## Given task 1
Please edit the Boeing tanker passage: begin at the words "No wonder Airbus", stop after "so it seems.", and swap "lowball" for "aggressive" throughout.
## Given task 2
In the Boeing tanker passage, by what percentage did the taxpayer cost rise in five months?

## Text segment
____
Talking about Boeing, remember the very controversial bidding process for the new Air Force tanker that took almost ten years to conclude? First Boeing was awarded it, then Airbus, and then Boeing again?
We’re now starting to see how it is that Boeing might have got an edge over Airbus in the final bidding round. The cost of the project was targeted to be $3.9 billion, but it has already increased up to possibly $5.2 billion. Boeing gets to absorb some of that, but the taxpayer cost is now at $4.6 billion – a 15% increase in just five months (the total contract runs for many years).
You have to wonder, when Boeing signs a contract to supply planes to an airline, if the airline is as willing to let Boeing push the price up 15% so quickly. Or is it just our government that is so generous with its our money?
No wonder Airbus described the Boeing bid in February as ‘extremely lowball’. Details here.
The more things change, the more they remain the same, or so it seems.
____
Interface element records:
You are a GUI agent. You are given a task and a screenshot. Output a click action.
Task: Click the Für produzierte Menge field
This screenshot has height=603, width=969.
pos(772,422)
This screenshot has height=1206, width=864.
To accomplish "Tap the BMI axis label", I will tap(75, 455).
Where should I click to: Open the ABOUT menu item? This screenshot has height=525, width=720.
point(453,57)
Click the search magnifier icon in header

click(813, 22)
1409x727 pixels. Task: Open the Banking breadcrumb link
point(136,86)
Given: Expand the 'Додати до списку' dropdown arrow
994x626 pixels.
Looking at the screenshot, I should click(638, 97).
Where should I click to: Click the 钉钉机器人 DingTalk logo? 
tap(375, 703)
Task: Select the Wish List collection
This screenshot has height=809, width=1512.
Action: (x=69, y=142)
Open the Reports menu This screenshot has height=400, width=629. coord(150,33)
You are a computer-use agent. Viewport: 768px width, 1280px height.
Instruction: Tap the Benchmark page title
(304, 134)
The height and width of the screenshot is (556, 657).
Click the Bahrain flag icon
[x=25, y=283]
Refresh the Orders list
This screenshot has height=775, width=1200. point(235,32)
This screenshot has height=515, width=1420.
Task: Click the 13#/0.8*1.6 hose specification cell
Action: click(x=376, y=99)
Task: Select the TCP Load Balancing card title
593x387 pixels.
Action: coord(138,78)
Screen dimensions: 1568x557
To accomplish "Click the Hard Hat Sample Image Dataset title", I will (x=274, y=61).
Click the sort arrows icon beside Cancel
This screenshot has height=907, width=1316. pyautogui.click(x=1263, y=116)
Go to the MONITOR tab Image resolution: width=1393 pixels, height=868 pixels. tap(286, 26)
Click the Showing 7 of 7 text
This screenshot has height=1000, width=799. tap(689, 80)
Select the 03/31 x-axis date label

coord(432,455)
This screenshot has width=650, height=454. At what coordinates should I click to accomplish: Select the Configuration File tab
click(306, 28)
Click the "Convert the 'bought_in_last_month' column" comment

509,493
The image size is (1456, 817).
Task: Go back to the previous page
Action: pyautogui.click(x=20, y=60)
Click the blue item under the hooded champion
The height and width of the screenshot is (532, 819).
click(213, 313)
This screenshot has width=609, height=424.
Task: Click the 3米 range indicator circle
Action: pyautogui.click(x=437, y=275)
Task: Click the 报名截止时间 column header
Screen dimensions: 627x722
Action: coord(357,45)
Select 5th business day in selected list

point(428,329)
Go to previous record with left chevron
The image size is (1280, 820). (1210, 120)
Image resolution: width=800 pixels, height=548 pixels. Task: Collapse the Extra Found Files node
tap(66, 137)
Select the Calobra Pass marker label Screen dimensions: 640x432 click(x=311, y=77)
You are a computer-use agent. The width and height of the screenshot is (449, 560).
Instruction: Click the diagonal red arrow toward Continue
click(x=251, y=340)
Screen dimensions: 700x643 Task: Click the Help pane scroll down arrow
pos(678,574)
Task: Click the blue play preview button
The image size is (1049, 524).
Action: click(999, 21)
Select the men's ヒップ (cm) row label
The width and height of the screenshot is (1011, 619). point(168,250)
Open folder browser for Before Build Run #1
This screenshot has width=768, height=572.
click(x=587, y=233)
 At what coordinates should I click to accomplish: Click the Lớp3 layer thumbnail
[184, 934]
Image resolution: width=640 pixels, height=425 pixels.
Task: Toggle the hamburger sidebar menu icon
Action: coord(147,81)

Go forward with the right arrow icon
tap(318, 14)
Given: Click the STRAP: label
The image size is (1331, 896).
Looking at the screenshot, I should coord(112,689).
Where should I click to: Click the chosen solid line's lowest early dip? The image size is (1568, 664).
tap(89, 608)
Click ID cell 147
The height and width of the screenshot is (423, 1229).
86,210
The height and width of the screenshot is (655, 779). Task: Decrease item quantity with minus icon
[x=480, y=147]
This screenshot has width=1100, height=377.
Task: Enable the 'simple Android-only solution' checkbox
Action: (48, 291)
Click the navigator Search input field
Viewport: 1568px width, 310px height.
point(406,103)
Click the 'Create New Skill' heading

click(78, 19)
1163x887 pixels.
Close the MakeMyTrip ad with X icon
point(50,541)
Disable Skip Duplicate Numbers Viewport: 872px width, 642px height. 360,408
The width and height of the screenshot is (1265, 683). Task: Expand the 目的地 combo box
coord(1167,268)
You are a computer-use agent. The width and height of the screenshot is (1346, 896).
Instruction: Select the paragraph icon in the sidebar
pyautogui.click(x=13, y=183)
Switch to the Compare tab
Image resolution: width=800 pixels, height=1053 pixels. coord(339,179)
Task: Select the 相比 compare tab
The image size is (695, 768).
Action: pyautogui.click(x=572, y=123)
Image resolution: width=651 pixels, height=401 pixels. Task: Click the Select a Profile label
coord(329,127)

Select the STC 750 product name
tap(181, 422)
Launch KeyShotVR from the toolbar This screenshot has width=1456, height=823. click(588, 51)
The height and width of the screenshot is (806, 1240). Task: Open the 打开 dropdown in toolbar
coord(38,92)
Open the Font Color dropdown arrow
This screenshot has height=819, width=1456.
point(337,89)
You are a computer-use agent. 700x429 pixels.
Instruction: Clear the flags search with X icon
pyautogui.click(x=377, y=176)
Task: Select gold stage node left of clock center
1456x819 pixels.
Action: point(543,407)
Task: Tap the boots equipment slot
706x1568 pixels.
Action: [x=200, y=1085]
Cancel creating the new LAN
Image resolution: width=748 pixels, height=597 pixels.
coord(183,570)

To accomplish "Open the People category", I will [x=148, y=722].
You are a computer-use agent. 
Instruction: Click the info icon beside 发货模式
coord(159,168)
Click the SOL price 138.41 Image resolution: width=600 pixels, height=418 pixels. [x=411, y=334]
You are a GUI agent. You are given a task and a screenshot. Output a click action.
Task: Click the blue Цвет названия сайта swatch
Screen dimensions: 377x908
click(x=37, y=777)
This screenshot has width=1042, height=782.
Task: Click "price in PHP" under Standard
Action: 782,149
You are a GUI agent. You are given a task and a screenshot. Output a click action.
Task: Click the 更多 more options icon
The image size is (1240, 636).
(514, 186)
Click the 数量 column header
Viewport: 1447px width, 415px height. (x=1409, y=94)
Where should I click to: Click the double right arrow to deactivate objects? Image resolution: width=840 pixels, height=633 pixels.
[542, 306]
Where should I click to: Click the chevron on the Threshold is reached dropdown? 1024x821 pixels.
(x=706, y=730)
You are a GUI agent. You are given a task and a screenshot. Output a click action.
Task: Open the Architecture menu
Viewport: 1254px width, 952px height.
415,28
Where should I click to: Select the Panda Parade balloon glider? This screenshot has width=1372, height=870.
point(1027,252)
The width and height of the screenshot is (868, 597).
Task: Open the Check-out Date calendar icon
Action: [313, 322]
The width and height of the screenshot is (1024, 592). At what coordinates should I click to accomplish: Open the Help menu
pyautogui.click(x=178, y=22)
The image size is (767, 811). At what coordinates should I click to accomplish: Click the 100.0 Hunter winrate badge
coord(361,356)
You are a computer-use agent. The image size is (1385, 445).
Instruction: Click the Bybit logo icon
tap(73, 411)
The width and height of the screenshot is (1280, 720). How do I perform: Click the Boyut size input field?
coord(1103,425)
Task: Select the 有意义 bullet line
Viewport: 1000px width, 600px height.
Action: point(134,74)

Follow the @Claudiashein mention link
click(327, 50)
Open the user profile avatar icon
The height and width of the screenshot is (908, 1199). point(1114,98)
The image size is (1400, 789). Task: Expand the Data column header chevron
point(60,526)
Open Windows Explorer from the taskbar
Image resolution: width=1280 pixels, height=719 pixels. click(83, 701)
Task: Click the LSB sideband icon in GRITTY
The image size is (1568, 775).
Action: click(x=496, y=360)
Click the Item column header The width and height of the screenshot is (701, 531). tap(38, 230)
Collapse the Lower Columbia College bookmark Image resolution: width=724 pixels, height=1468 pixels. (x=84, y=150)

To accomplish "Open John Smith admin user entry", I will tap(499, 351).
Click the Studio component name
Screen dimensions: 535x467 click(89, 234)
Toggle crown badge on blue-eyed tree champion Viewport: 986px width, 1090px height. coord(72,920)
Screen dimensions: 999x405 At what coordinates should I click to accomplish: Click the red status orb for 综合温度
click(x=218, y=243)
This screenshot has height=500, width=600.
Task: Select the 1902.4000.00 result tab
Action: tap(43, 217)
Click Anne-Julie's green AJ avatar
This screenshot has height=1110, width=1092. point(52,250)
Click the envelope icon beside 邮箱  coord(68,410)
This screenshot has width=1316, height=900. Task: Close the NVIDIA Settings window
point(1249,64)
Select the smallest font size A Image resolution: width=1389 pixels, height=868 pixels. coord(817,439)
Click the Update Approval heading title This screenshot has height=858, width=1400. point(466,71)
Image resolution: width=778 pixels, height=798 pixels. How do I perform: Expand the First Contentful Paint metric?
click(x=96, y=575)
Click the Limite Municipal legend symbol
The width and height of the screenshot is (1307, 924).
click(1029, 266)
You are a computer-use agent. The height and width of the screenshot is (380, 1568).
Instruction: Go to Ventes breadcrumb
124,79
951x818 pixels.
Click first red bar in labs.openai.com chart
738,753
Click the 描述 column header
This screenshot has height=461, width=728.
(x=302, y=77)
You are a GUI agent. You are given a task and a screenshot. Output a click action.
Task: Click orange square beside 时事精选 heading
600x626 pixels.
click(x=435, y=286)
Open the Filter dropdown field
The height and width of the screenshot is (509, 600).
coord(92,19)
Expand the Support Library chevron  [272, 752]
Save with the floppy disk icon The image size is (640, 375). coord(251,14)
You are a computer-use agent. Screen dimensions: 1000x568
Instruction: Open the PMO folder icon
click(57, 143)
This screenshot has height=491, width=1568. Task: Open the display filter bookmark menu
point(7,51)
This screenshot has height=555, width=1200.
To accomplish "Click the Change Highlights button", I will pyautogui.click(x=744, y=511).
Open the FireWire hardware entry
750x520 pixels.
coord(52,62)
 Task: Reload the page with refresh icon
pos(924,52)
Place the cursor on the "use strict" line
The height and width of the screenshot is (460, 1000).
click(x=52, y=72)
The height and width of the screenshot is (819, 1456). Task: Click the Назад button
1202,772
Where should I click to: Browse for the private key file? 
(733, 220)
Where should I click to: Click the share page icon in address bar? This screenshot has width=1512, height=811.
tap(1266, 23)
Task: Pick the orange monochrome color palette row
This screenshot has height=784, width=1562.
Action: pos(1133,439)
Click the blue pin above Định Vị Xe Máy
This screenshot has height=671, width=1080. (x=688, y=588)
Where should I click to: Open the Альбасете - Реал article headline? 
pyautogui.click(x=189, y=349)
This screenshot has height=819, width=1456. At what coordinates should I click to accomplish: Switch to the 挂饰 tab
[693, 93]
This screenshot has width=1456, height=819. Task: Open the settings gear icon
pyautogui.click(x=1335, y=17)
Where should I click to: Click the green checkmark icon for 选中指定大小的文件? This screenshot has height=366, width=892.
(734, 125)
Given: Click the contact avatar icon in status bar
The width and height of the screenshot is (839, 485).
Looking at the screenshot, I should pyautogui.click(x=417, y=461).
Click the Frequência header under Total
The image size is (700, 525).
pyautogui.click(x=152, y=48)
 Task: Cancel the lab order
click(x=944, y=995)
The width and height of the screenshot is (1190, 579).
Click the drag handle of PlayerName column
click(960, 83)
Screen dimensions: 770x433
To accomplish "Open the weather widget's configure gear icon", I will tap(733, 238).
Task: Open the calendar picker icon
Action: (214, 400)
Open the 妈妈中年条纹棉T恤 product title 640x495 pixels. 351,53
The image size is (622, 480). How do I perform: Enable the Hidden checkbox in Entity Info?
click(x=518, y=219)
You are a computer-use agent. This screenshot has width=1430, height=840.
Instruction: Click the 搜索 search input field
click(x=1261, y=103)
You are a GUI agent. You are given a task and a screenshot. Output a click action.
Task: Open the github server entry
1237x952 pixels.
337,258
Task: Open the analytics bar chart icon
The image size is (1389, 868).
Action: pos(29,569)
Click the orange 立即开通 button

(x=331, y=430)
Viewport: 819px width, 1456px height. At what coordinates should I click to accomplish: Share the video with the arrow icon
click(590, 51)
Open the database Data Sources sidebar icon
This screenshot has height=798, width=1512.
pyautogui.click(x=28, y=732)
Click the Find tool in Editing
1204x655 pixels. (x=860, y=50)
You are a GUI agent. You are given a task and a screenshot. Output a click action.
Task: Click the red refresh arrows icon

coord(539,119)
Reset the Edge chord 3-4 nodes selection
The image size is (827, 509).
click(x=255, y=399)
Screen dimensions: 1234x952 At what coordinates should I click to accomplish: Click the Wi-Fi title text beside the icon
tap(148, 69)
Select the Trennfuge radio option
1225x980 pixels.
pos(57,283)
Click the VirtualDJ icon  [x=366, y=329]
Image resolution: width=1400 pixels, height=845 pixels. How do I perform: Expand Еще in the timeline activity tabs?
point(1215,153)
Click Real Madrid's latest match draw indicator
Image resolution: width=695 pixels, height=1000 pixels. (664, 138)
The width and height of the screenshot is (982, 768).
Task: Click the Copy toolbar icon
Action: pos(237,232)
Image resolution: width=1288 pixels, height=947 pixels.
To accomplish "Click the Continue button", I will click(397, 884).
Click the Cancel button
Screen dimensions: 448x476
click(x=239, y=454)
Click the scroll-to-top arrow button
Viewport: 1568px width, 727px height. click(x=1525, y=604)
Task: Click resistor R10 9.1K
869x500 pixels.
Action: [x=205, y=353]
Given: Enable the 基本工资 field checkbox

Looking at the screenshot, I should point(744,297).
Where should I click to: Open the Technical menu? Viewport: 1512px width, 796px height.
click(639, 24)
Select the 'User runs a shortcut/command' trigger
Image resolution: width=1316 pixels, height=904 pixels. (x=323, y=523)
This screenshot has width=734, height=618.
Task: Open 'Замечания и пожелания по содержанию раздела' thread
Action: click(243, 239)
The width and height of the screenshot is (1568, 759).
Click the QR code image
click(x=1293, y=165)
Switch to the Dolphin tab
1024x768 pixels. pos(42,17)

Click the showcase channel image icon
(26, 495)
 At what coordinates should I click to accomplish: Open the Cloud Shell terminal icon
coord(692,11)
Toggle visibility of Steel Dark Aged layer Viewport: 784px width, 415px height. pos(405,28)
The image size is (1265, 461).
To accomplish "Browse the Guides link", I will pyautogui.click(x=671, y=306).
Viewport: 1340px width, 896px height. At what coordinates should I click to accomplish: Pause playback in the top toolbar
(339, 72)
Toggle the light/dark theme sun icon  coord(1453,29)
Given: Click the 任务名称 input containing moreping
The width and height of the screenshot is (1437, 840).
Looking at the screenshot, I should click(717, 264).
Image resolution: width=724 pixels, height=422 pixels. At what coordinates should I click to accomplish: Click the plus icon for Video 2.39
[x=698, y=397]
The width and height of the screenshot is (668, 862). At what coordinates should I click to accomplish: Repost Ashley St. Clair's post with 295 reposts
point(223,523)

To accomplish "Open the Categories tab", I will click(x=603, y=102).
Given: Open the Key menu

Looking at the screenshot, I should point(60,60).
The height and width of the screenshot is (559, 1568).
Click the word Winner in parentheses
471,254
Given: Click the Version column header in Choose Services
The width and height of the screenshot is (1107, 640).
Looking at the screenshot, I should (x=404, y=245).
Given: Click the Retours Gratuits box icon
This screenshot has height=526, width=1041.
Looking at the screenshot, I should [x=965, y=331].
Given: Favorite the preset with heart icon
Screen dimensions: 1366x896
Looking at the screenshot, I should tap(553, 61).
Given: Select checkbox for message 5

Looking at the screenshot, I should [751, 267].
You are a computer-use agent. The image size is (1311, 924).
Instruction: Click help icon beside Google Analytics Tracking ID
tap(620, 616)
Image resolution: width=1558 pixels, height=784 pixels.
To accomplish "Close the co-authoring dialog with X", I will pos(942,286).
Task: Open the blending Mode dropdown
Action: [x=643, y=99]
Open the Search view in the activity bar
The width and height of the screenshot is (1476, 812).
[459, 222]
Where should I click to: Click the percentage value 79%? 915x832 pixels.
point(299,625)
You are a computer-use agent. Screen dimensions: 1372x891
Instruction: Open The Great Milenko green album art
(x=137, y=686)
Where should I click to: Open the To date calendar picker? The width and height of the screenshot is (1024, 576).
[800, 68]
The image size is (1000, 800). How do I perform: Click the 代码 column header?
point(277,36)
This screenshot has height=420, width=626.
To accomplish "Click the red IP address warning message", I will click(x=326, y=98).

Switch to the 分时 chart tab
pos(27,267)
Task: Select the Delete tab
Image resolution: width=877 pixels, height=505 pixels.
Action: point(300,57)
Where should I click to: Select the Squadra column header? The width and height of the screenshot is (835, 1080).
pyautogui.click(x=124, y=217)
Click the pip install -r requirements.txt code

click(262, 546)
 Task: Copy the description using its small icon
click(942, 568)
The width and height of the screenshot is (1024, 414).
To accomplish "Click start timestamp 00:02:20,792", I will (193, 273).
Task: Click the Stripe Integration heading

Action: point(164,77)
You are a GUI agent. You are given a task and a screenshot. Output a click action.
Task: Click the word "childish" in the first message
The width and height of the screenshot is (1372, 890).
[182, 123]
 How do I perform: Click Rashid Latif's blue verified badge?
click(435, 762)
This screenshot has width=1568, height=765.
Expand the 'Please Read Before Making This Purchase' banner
____
## Correct result 1
No wonder Airbus described the Boeing bid in February as ‘extremely aggressive’. Details here.
The more things change, the more they remain the same, or so it seems.

## Correct result 2
It rose 15%, to $4.6 billion.